Recorded information:

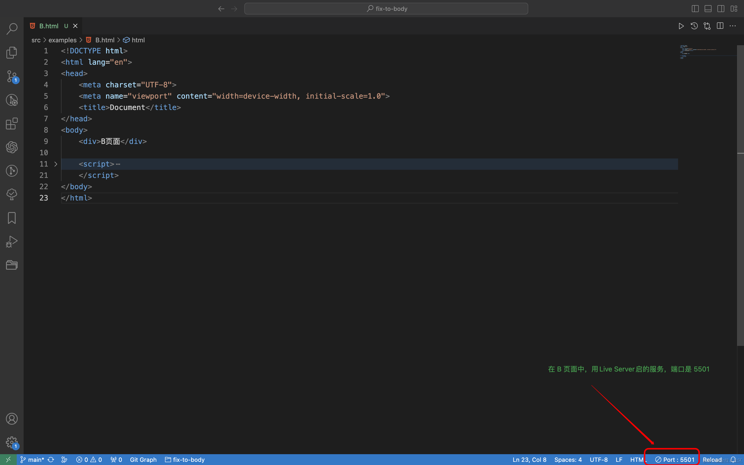Toggle the primary side bar visibility
Image resolution: width=744 pixels, height=465 pixels.
(695, 8)
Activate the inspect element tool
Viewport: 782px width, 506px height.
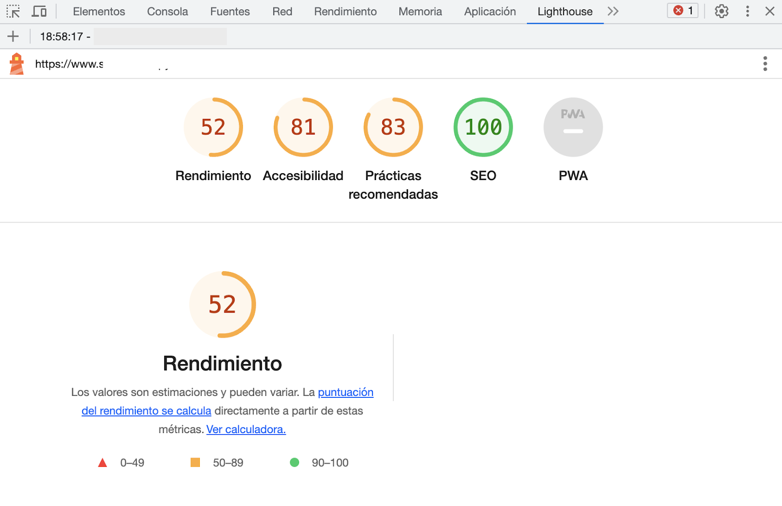(x=13, y=11)
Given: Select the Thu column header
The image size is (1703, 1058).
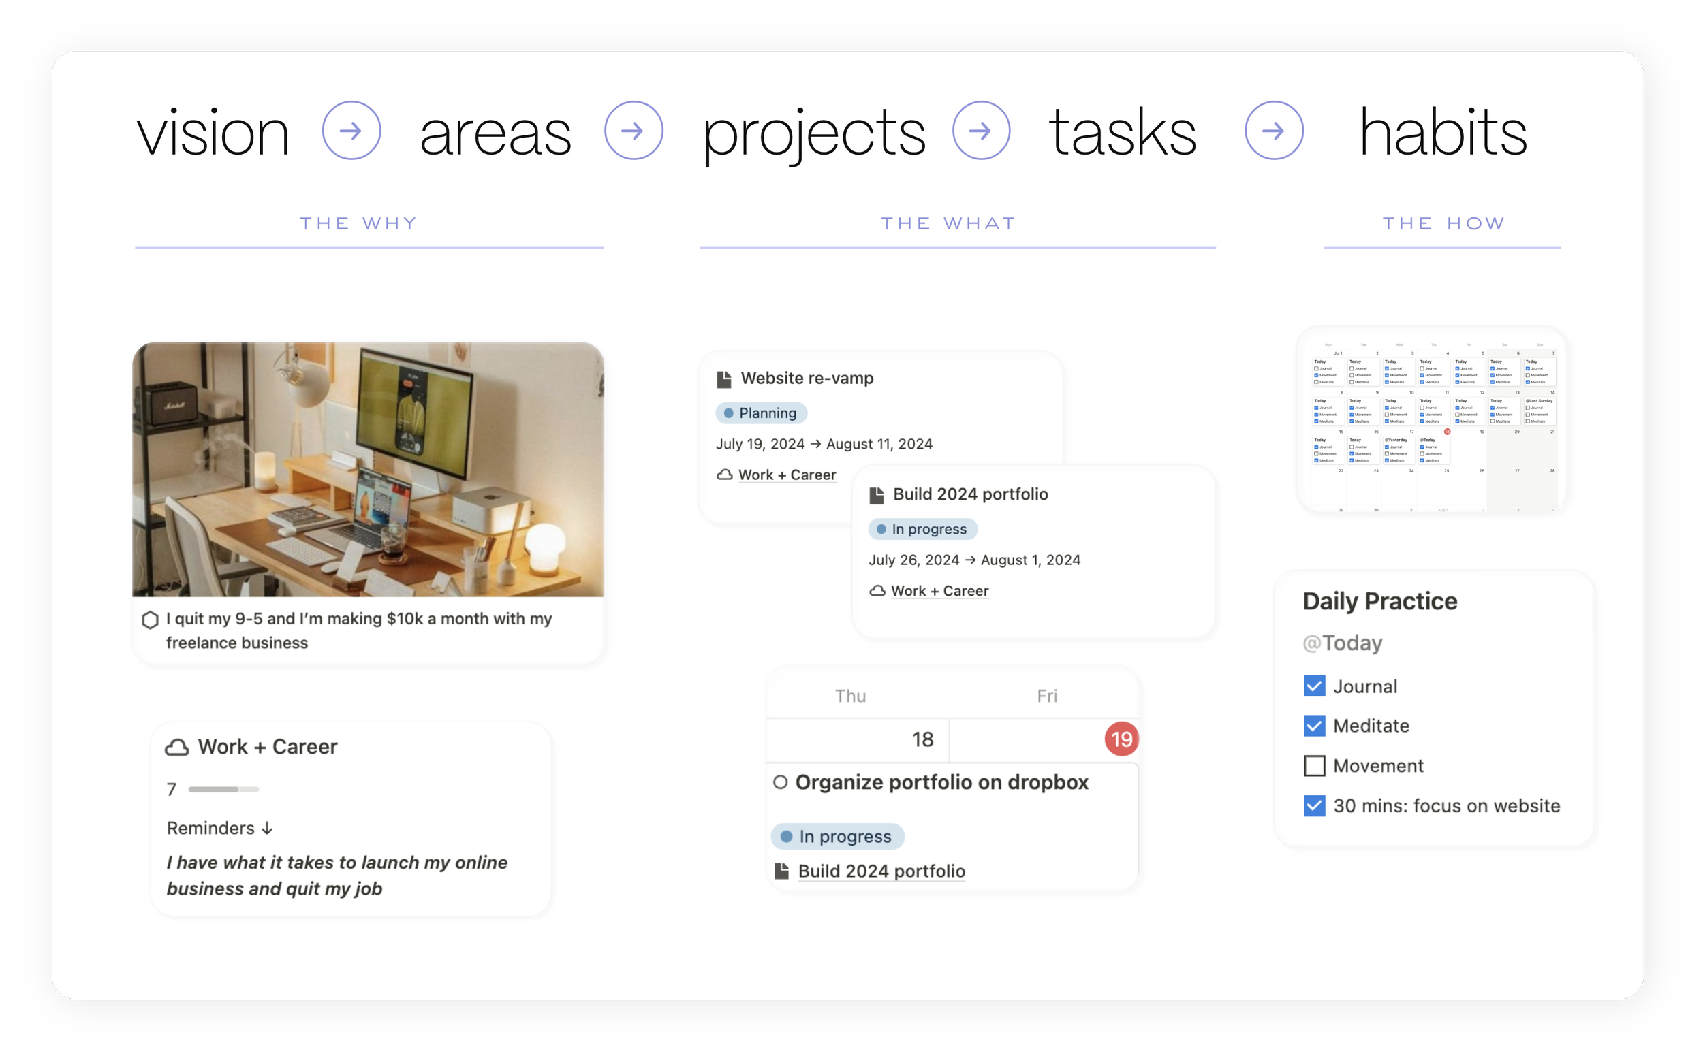Looking at the screenshot, I should coord(850,696).
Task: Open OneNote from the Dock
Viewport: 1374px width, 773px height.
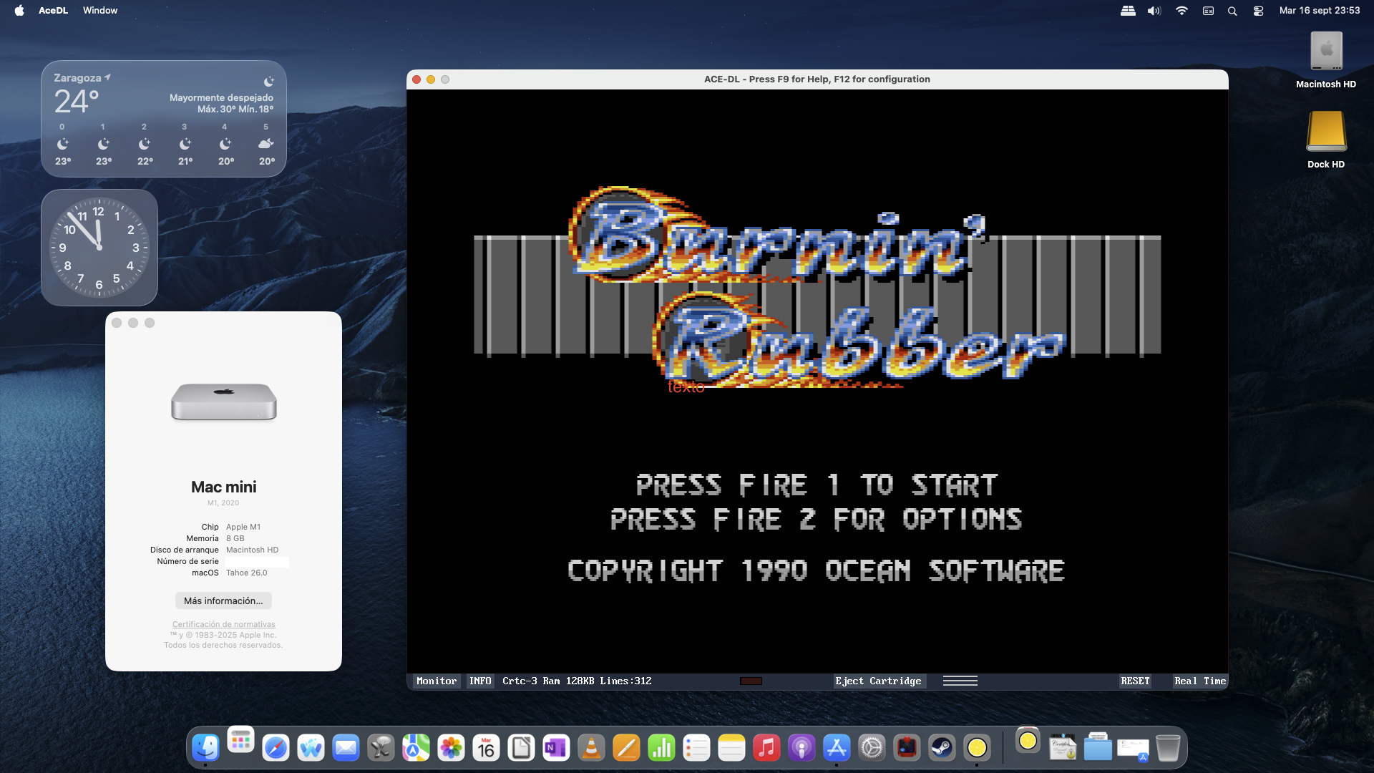Action: [x=556, y=749]
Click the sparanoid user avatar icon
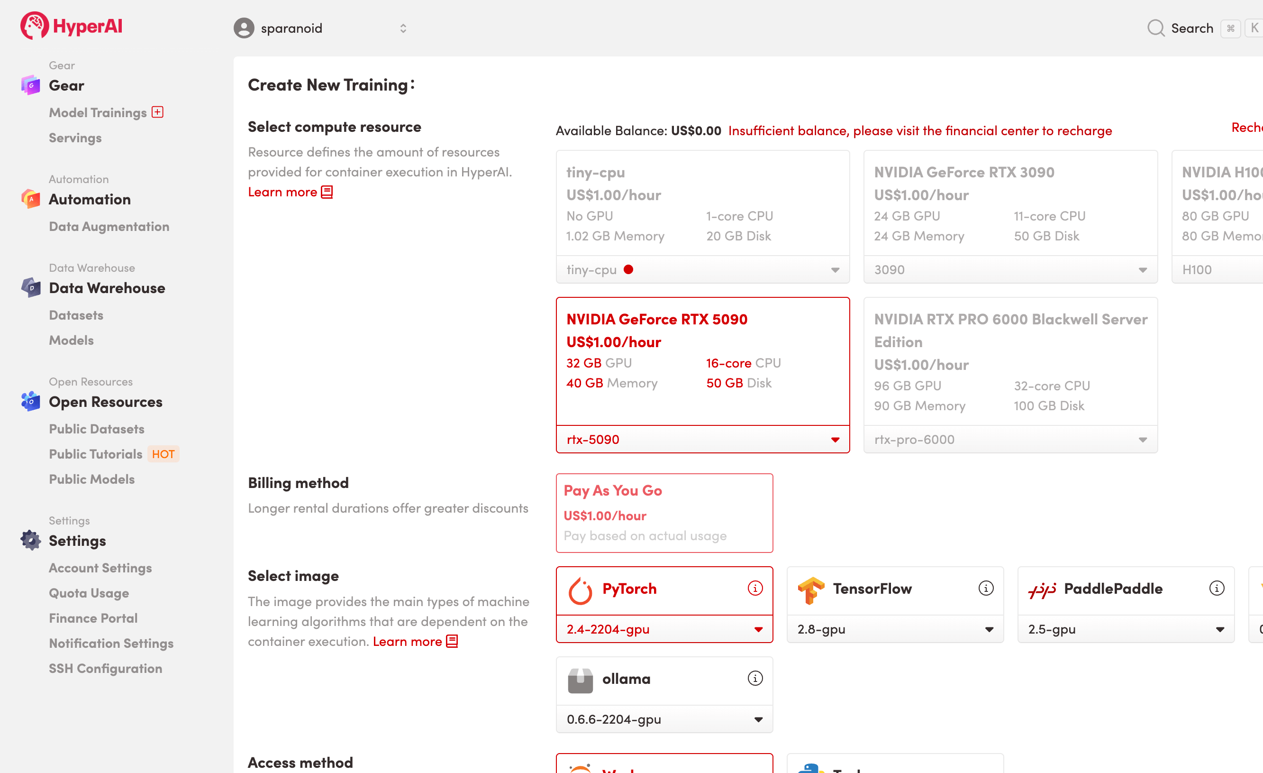This screenshot has height=773, width=1263. click(x=243, y=28)
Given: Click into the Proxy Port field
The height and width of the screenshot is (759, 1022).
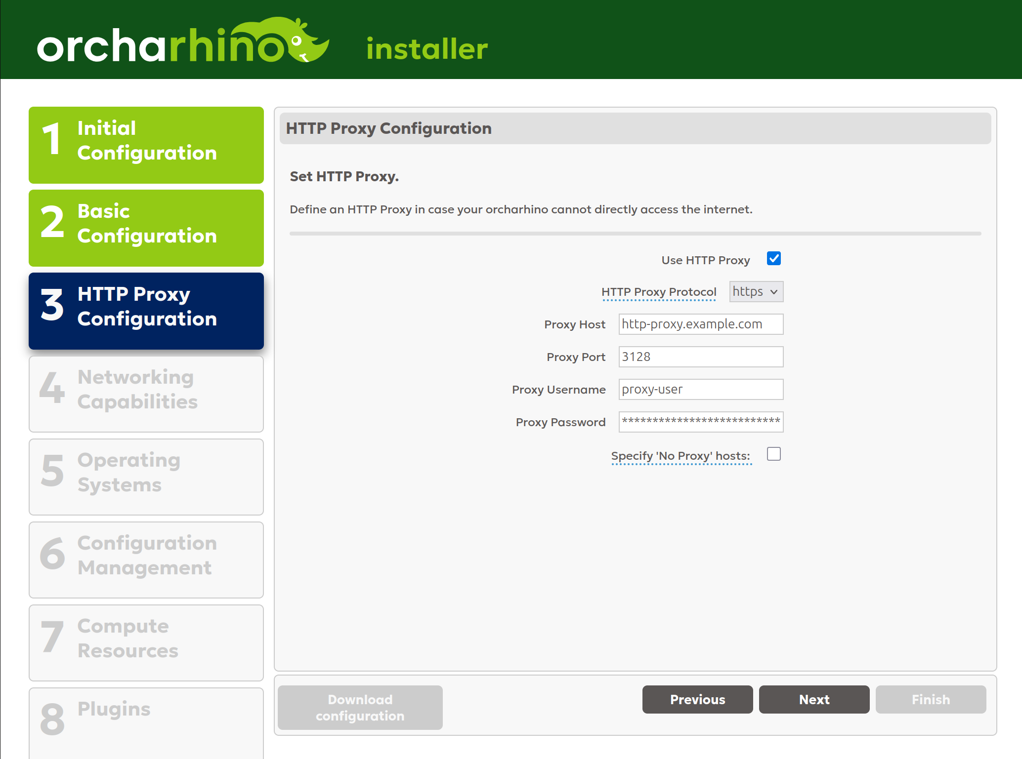Looking at the screenshot, I should pos(700,357).
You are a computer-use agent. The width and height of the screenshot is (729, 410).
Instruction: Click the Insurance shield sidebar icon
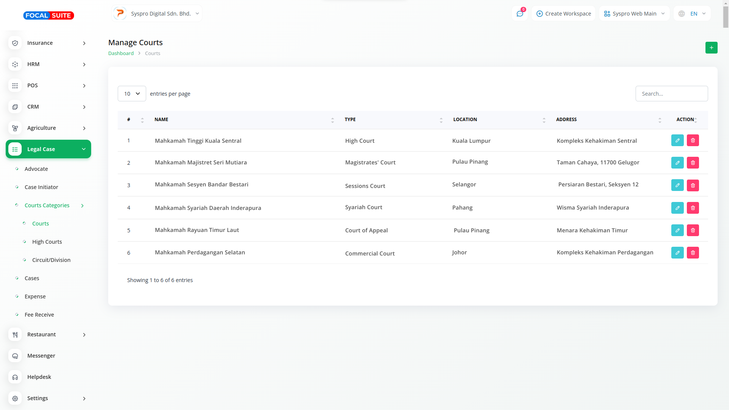click(15, 43)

Problem to work on: Exactly repeat every line from the line that includes "Viewport: 1374px width, 773px height." to the end of the listing, and nothing else, leaving pictures out.

Exercise result:
Viewport: 1374px width, 773px height.
Action: [x=556, y=749]
Click the sparanoid user avatar icon
This screenshot has height=773, width=1263. click(x=243, y=28)
Given: Click into the Proxy Port field
The height and width of the screenshot is (759, 1022).
Looking at the screenshot, I should pos(700,357).
You are a computer-use agent. The width and height of the screenshot is (729, 410).
Instruction: Click the Insurance shield sidebar icon
click(15, 43)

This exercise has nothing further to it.